Microbial Delivery of Antimicrobial Peptides for Protection Against Multidrug-Resistant Pathogens | AIChE

Microbial Delivery of Antimicrobial Peptides for Protection Against Multidrug-Resistant Pathogens

Authors 

Kaznessis, Y. - Presenter, University of Minnesota
Geldart, K., University of Minnesota
Antibiotics are vital for all modern medicine but the recent era when bacteria killed only in exceptional cases may be coming to an end. There are over 2,000,000 infections resulting in 23,000 deaths from antibiotic-resistant bacteria (ARB) estimated in the US every year, and the trends of increasingly frequent multidrug-resistant pathogens are disconcerting. A strong argument can be made that unless we invest in new antimicrobial technologies, the threat of multi- or, worse, of pan-resistant bacteria may become massive, global and lethal.

Currently, intensive care unit patients, surgery patients, burn patients and cancer patients are at particular ARB infection risk. Whether treated surgically or with radiation or chemotherapy, these patients are more susceptible to infections than healthy individuals. Consequently these patients are routinely treated with antibiotics.

A perfect storm forms when these patients carry ARB or contract ARB during their hospital stay.

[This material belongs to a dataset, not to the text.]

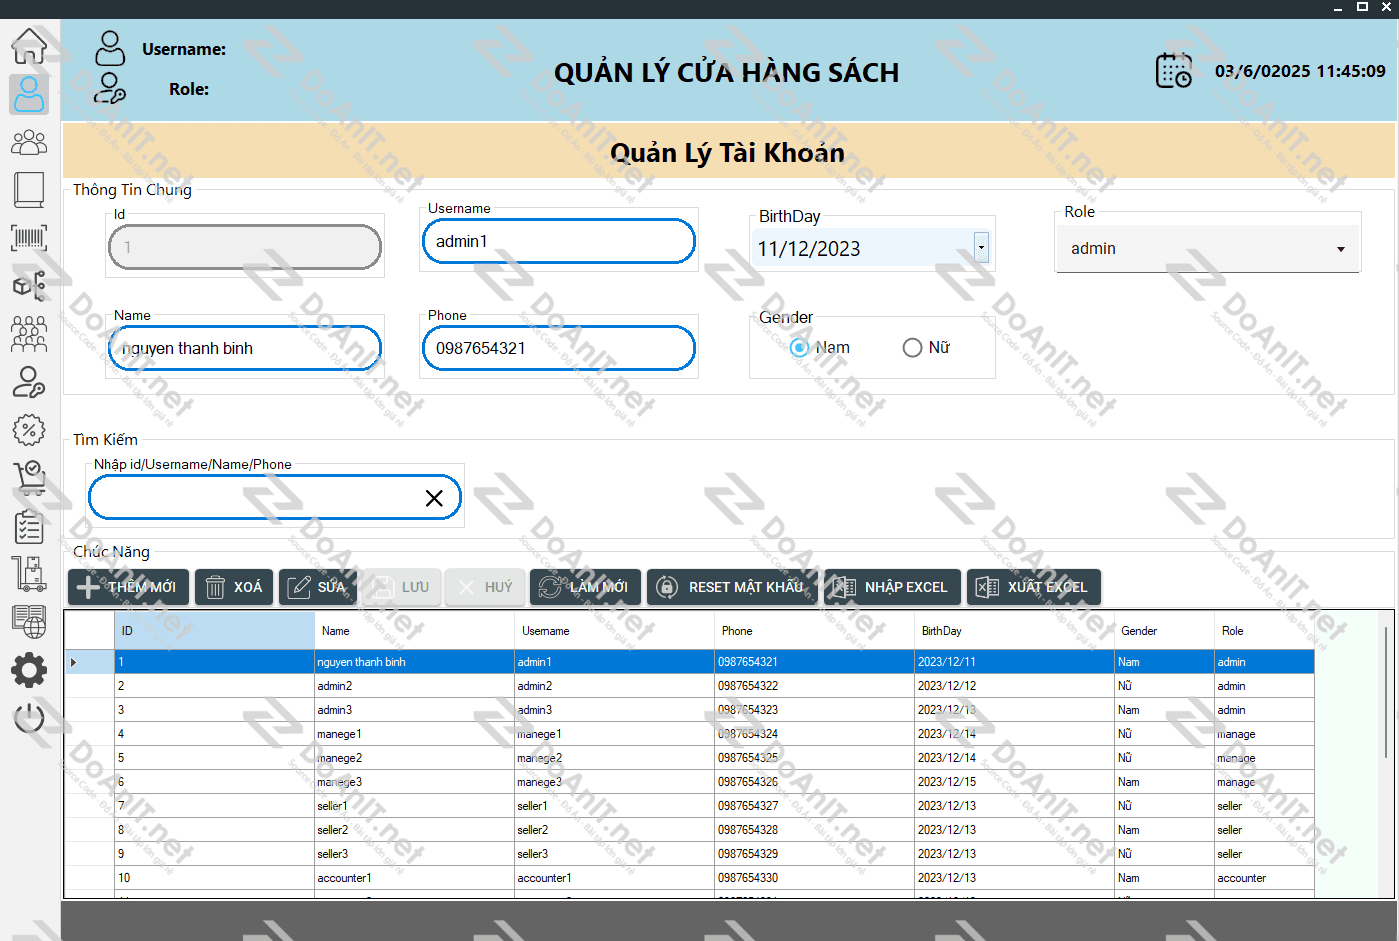1399x941 pixels.
Task: Open the barcode icon in sidebar
Action: click(29, 238)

Administered antibiotics clear the natural flora in the patient’s gastrointestinal (GI) tract, enabling the drug-resistant strains to dominate GI tract colonization. Higher bacterial counts combined with diminished host defenses result in difficult to treat infections and negative clinical outcomes.

In response to this challenge, we develop a new antimicrobial technology against ARB. We modify probiotic bacteria to express and secrete antimicrobial peptides (AMPs). We propose to use this technology to reduce ARB in patient GI tracts. The idea is rather simple: administer recombinant antimicrobial probiotics that compete against ARB and can lower the counts of drug-resistant strains in the gut. Lower counts of ARBs may then tip the balance in favor of patients. The GI tract is often the major reservoir for bacteria, including ARB, to colonize and then spread and infect via the fecal-oral route. If antimicrobial probiotics can safely reduce ARBs in the GI tract, we can envision therapeutic solutions that relieve some of the pressure exerted by ARB on humans.

In this presentation, we will discuss probiotic E. coli Nissle 1917 (EcN) engineered to deliver AMPs targeting vancomycin-resistant Enterococcus (VRE), an opportunistic pathogen that causes thousands of hospital-acquired infections and deaths each year.

We first demonstrate the ability of the probiotic to reduce VR E. faecium and E. faecalis counts in laboratory cultures. Modified EcN eliminates over 99% of VR E. faecium after one hour of co-culture.

We then test the efficacy of our probiotics in reducing intestinal pathogen counts in mice colonized with VRE via oral administration. Mice administered EcN producing AMPs on average exhibited a 10x reduction in E. faecium fecal counts compared to mice administered no probiotic.

Importantly, we demonstrate that this EcN probiotic platform can be readily modified to express alternative peptides targeting a variety of pathogens including Salmonella and uropathogenic E. coli.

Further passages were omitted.